◆ **PROBLEM TO WORK ON**: Check each line of the entries below for the word "Task", then report how many have it, with no other words.

◆ **DATA FOR THIS EXERCISE**:

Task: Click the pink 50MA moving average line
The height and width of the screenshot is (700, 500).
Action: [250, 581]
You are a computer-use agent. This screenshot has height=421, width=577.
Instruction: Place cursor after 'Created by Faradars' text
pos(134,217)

---

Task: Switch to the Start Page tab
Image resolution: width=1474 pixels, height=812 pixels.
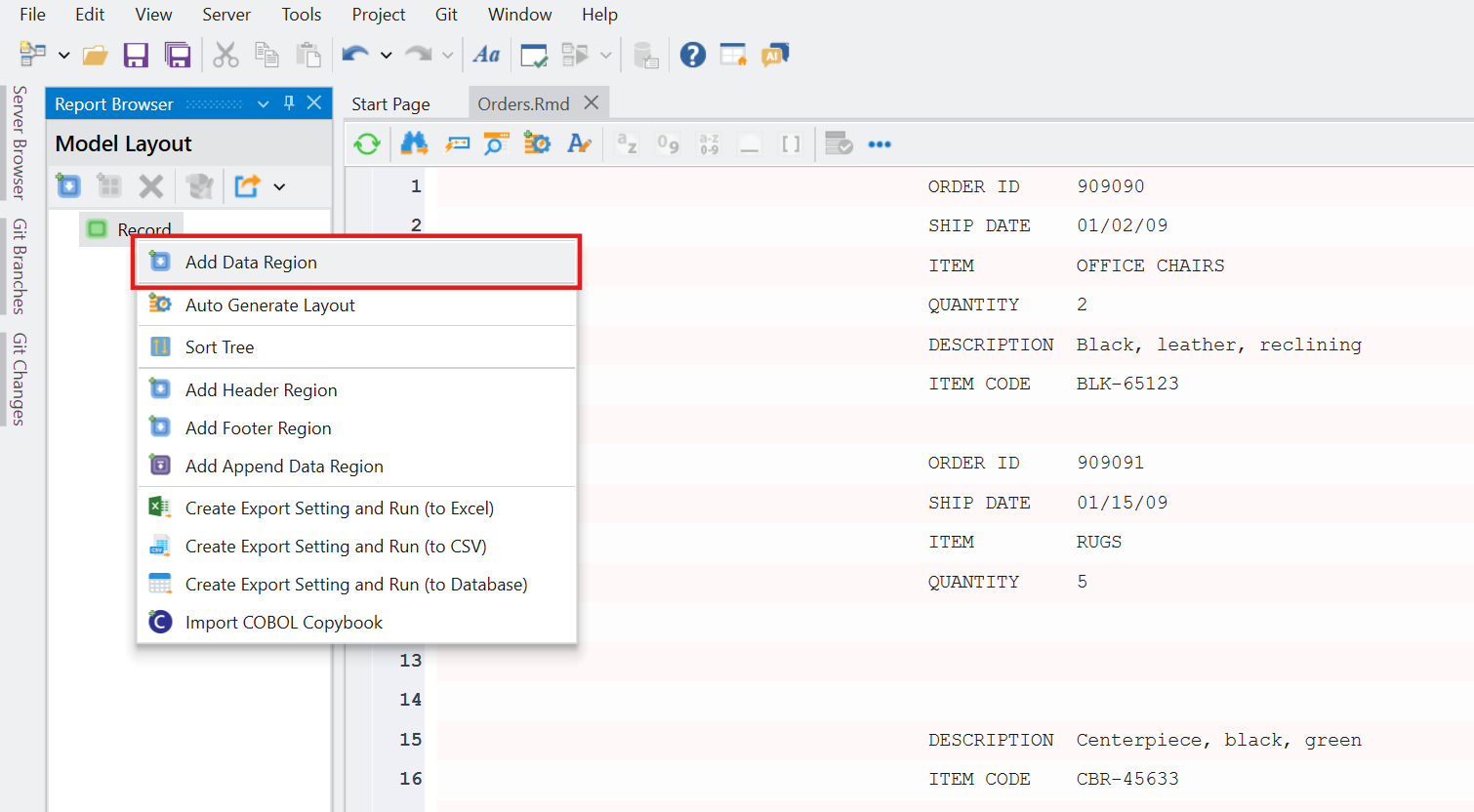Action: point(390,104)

◆ **EXERCISE OUTPUT**: 2